Hybrid Optimization-Based Machine Learning Framework for Predicting Mild Cognitive Impairment Progression

Abstract

Mild Cognitive Impairment (MCI) is a transitional state from normal aging to dementia. Early detection of its progression is critical for clinical intervention and patient care in a timely manner. In this study, a hybrid machine learning approach to predict the progression from MCI to dementia using OASIS dataset. The proposed methodology combines Recursive Feature Elimination (RFE), Particle Swarm Optimization (PSO), Sequential Model-Based Optimization (SMBO) and Gradient Boosting Classifier (GBC) to improve prediction performance and model robustness. Preprocessing techniques were utilized to rectify missing values, remove superfluous features and execute category encoding. RFE was utilized to discern the most relevant clinical and neuroimaging attributes associated with dementia progression, while PSO was applied to refine feature subsets and enhance model efficiency. The hyperparameter optimization of the GBC was accomplished using Optuna-based SMBO to determine the optimal parameter configuration. The optimized framework effectively found complex nonlinear relationships among cognitive, demographic and brain imaging factors.
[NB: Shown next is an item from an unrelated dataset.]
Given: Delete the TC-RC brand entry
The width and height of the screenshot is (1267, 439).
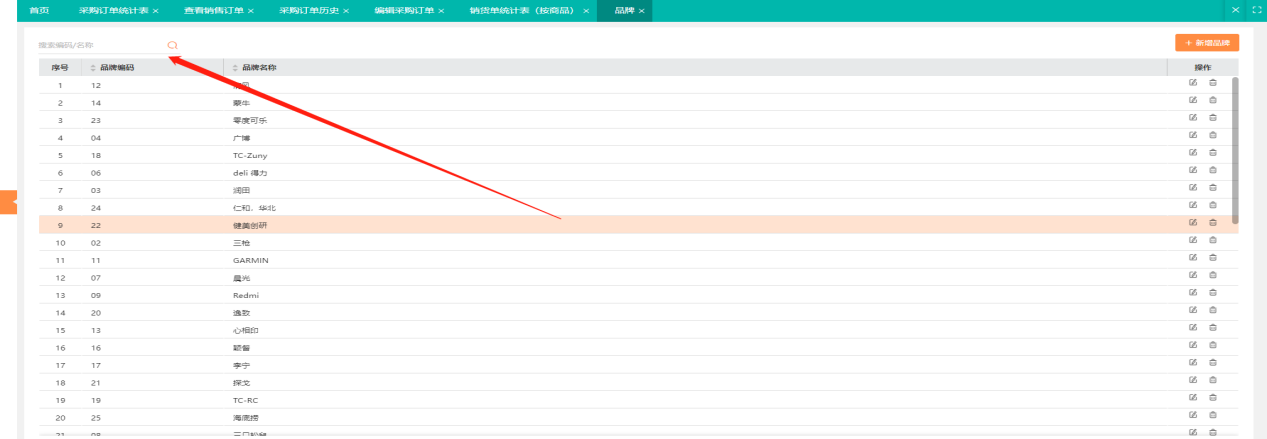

The experimental results demonstrated that the proposed model achieved a classification accuracy of 96%, showcasing good precision, recall and F1-score in distinguishing stable MCI from MCI that advanced to dementia.The model demonstrated reliable predictive performance with robust ROC-AUC and Precision-Recall AUC scores. SHAP-based interpretability analysis revealed that age, normalized whole-brain volume, Clinical Dementia Rating (CDR), Mini-Mental State Examination (MMSE)were the most significant predictors of dementia conversion. The combination of PSO with RFE and SMBO improved feature optimization and model generalization. The proposed method is an effective decision-support tool for early evaluation of dementia risk and personalized clinical care for neurodegenerative diseases.